`Python/codecs.c`

cpython 3.14 @ ab2d84fe1023/Python/codecs.c

The codec registry is how CPython maps an encoding name (e.g. "utf-8", "latin_1", "iso8859-15") to a five-element tuple of callables: (encoder, decoder, stream_reader, stream_writer, incremental_encoder_factory). Search functions registered via codecs.register() are tried in order; the first non-None return wins and is cached.

The file is roughly 900 lines and covers four concerns: registration of search functions, lookup with name normalization and caching, convenience wrappers (PyCodec_Encode, PyCodec_Decode, PyCodec_IncrementalEncoder, etc.), and the charmap_build / charmap_decode helpers used by single-byte codec implementations. The Python-visible codecs module imports the C entry points via _codecsmodule.c; the functions here are pure C API.

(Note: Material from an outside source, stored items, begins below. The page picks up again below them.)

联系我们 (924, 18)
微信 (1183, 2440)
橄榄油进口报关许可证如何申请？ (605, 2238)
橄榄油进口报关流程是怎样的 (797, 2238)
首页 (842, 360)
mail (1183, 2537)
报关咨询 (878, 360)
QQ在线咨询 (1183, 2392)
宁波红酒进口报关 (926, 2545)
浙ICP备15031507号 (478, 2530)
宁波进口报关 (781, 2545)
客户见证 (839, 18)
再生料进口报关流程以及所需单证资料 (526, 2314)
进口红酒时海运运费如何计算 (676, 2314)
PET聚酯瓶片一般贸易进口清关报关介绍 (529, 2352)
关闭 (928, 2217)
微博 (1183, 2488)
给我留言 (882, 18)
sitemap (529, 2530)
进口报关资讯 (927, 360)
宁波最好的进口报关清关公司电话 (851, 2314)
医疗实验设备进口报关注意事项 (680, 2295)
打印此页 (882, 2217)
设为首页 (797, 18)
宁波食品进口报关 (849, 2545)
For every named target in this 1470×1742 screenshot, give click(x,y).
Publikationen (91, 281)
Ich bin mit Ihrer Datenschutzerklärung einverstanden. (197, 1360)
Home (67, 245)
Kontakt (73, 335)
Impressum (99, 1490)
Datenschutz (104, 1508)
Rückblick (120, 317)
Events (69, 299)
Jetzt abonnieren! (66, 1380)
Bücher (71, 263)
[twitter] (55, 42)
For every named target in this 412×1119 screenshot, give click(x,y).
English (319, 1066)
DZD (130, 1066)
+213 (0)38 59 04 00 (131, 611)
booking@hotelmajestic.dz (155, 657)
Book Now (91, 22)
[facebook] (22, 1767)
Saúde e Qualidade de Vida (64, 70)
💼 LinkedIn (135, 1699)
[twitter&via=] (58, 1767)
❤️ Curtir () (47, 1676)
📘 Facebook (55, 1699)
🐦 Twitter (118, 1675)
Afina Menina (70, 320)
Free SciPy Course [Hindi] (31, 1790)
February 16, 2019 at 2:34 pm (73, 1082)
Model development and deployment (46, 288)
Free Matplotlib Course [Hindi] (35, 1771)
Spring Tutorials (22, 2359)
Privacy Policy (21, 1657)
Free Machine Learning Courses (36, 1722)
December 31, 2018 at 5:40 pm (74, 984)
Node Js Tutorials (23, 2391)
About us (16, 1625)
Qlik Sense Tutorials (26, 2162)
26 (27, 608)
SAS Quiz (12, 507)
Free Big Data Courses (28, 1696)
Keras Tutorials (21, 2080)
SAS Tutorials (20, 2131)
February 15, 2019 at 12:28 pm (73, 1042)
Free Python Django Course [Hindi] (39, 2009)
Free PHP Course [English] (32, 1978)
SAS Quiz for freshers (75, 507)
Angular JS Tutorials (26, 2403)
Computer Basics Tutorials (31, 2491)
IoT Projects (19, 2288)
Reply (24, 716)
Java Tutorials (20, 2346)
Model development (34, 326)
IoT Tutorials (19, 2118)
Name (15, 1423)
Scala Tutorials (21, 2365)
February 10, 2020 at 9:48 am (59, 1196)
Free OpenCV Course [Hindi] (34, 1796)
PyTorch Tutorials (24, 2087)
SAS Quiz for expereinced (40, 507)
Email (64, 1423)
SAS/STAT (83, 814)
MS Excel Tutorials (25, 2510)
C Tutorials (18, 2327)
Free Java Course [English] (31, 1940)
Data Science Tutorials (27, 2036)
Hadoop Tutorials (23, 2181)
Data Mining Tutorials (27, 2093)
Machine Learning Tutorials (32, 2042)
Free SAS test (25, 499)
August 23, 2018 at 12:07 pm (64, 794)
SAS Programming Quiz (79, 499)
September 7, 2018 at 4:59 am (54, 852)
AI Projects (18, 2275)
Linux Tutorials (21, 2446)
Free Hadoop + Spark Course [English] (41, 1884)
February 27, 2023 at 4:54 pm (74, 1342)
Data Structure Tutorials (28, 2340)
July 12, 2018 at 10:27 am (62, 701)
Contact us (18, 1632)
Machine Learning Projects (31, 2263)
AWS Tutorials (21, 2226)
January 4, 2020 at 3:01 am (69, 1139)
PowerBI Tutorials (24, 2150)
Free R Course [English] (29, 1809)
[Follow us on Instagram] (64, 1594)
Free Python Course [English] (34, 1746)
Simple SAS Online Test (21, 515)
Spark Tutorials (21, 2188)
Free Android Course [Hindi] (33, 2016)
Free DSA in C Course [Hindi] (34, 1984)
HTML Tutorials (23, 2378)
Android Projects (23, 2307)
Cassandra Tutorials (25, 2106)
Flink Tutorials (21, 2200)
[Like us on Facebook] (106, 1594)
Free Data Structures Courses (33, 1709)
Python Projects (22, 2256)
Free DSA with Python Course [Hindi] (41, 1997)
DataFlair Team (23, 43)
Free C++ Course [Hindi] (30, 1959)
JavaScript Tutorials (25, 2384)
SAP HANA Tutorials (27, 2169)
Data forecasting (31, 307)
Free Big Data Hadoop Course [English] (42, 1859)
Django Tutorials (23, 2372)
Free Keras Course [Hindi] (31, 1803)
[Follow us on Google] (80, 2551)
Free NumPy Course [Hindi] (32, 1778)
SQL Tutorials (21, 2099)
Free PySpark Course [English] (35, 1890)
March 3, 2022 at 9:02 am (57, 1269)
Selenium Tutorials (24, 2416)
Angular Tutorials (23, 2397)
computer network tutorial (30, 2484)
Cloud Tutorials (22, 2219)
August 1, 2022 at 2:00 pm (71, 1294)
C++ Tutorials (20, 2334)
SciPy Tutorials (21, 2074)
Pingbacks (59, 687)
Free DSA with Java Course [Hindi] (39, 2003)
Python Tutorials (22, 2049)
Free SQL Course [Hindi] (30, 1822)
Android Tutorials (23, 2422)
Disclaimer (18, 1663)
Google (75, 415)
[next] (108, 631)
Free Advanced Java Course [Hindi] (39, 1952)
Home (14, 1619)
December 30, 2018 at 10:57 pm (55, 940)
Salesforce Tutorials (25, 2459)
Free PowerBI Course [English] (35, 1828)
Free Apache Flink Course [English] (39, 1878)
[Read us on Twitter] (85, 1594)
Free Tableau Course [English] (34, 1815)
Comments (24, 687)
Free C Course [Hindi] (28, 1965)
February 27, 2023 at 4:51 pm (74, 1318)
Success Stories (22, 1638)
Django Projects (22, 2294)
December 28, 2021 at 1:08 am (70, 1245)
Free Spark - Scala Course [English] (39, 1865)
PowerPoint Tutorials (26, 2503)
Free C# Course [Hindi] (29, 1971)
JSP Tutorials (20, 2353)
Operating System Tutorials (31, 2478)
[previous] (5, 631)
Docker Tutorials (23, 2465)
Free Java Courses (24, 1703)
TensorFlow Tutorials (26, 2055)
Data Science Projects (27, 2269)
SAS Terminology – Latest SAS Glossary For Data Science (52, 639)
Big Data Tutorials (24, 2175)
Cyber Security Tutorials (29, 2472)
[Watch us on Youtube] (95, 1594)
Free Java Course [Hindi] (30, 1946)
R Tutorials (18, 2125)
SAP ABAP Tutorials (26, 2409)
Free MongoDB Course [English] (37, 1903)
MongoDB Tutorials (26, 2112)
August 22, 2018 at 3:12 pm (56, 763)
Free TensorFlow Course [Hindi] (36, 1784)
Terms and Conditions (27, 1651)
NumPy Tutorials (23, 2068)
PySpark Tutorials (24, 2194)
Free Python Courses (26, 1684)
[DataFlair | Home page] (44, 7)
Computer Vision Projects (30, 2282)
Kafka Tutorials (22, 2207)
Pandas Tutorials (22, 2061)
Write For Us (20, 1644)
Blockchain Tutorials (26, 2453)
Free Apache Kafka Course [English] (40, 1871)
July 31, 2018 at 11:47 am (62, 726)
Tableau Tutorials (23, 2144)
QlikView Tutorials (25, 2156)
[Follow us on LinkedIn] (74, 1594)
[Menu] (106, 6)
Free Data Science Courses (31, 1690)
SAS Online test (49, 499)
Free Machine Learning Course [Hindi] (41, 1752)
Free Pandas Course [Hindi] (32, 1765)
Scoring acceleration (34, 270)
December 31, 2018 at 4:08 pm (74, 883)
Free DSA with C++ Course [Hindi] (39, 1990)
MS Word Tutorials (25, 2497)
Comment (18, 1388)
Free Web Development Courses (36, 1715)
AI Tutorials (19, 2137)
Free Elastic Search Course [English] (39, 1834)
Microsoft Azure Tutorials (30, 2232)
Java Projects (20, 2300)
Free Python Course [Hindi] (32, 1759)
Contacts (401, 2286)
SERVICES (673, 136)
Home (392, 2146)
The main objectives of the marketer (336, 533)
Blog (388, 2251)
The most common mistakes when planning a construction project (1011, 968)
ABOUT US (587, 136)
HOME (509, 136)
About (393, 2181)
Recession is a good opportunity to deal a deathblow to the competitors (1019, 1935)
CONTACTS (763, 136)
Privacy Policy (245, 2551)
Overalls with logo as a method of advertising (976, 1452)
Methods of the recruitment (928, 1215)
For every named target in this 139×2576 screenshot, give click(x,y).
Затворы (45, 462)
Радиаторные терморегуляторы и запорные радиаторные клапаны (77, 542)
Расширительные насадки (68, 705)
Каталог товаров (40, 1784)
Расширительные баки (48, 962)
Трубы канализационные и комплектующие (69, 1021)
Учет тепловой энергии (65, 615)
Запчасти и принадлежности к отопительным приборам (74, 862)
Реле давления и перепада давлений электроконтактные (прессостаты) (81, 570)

Name normalization is the subtlest part: before consulting the cache or calling any search function, _PyCodec_Lookup converts the encoding string to lowercase and maps every space and hyphen to an underscore, so "UTF-8", "utf_8", "utf 8", and "utf-8" all hash to the same cache key.

Map

Lines	Symbol	Role	gopy
1-80	`_PyCodec_InitRegistry` / `PyCodec_Register`	Initialize the per-interpreter `codec_search_path` list and `codec_search_cache` dict; append a new search function.	`pythonrun/codecs.go:InitRegistry` / `Register`
81-220	`_PyCodec_Lookup` / `normalizestring`	Normalize the encoding name (lowercase, spaces/hyphens to `_`), check `codec_search_cache`, then walk `codec_search_path` calling each function.	`pythonrun/codecs.go:Lookup`
221-380	`_PyCodecInfo_GetIncrementalDecoder` / `_PyCodecInfo_GetIncrementalEncoder`	Extract `codec[3]` / `codec[2]` from the codec-info tuple and instantiate with the `errors` argument; used for BOM-aware UTF-* codecs.	`pythonrun/codecs.go:GetIncrementalDecoder` / `GetIncrementalEncoder`
381-540	`PyCodec_Encode` / `PyCodec_Decode`	Look up the codec tuple, call `codec[0](obj, errors)` or `codec[1](obj, errors)`, validate that the result is a 2-tuple, and return `result[0]`.	`pythonrun/codecs.go:Encode` / `Decode`
541-680	`PyCodec_IncrementalEncoder` / `PyCodec_IncrementalDecoder` / `PyCodec_StreamReader` / `PyCodec_StreamWriter`	Factory wrappers: call `codec[2]` through `codec[5]` with the `errors` string and return the resulting object.	`pythonrun/codecs.go:IncrementalEncoder` etc.
681-800	`_PyCodec_EncodeInternal` / `_PyCodec_DecodeInternal`	Internal variants that accept a pre-looked-up codec tuple, used by the `bytes.decode` / `str.encode` fast paths.	`pythonrun/codecs.go:EncodeInternal` / `DecodeInternal`
801-900	`charmap_build` / helper tables	Build a decode table from a 256-character Unicode string mapping ordinal positions to code points; used by single-byte encodings.	`pythonrun/codecs.go:CharmapBuild`

Reading

`_PyCodec_Lookup` — normalization and cache (lines 81 to 220)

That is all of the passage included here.